The most moving moments in the film come from the five children. Realizing that their children’s’ lives are in the hands of inadequate public schools, the parents of these children try to gain admittance into charter schools who are showing more promising results. But admission is done by lottery, as there are only so many slots available and the demand is high. The sequence of these separate lotteries is fascinating to watch and the look of devastation and hopelessness in a mother’s eyes when her child’s number is not called is hard to shake. Though she doesn’t say anything at all, you can just see her thinking to herself, “What do I do now?”

In the film, Mr. Canada states that watching an effective teacher is like watching “a work of art.” As a former high school teacher, I certainly agree with this comparison. It is a remarkably challenging job. I worked for two public schools and the difference between them was night-and-day. The first school was devoted to providing its students with an exceptional education. The English department that I was a part of was filled with dedicated and creative teachers who all excelled at their craft. We met on a regular basis to discuss departmental philosophies and our performance was monitored in proper fashion. In short, we were held accountable. Fast forward to the second school, which, like so many other negligent schools in our country, specialized in passing undeserving students through the system. I can vividly recall my first week of teaching there — I had a senior English class and had assigned them to read two short chapters of Of Mice and Men for homework over the weekend. My mentor — the man responsible for showing me the way at this particular school — looked at me, laughed, and said, “We don’t do that here.” I would say of the 20+ teachers who made up this particular English department, perhaps 3-5 of them are qualified to teach the subject. Most were concerned with hoarding departmental books in their closets, leaving school grounds faster than their pupils when the last bell rang, and telling their students not to submit essays longer than 1-page (because they didn’t want to do that much reading). It was a sad sight, and probably why Guggenheim’s film hit home to me. I saw first-hand how a successful school was run…and one that serves as one of our country’s failure factories. I can only imagine what is going on at other schools who refuse to take responsibility. To those who have children and for anyone interested in the state of our country’s educational system, this is a must-see film.

Year:       2010
Director: Davis Guggenheim


3 Responses to Film Review: “Waiting for ‘Superman'”

  1. rtm says:

    I really wanted to see this at a local film fest last month and Guggenheim gave a Q&A after the screening, alas I signed up to volunteer in the same time slot, silly me!
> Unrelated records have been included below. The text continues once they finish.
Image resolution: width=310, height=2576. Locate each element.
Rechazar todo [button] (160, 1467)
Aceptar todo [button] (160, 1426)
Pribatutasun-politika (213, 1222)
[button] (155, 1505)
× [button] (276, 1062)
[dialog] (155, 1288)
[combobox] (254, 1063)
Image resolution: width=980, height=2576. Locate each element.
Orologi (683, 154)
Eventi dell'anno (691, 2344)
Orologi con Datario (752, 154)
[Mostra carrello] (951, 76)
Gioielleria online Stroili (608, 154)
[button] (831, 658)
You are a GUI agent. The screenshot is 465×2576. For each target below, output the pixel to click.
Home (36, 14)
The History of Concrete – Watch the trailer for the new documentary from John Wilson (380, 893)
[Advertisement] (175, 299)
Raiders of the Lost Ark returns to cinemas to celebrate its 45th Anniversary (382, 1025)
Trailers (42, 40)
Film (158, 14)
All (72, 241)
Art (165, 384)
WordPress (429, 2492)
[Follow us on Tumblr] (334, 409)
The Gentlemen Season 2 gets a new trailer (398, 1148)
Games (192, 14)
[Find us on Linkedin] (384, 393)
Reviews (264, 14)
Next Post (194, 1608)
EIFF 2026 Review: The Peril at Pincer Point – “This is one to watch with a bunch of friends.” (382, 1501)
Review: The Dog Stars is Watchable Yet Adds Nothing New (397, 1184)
    Not having grown up in this country, I’m not aware of the US education system as I always think is way better than Indonesia’s system at any given time. I have to give this movie a watch just to see what it’s about… I did hear from a friend who grew up here that this movie only presents one side of the story. But then again isn’t that a common thing for a documentary?

    Btw, as I was assigned to greet people at the festival, I did get to welcome Mr. Guggenheim and shook his hand 🙂

  2. Aaron Weiss says:

    I assure you that the problem stems farther than what is portrayed in this film. Being someone who was interested in film at a young age, for nearly four years I was denied any access to working in any TV production environment; due to favoritism, “changes” in policies, and supposed budget cuts. Finally in High School, I took TV production for four years.

    If I was learning TV production at an earlier age, perhaps I would have had more interest in math and science, as these subjects are would be immensely important to continuing that tract.

    To be honest, I didn’t get the education that I wanted until my last two years of my undergrad. And I was a student in what I considered privileged public schools deep in the suburbs.

    • Sad to hear. Like I wrote in my review, I saw this happening first-hand as a teacher. It is terrible what our schools have been doing (or not doing). And we wonder why other countries are passing us by…my high school experience wasn’t a great learning one for me either. It is a shame that you were denied this for reasons still not fathomable.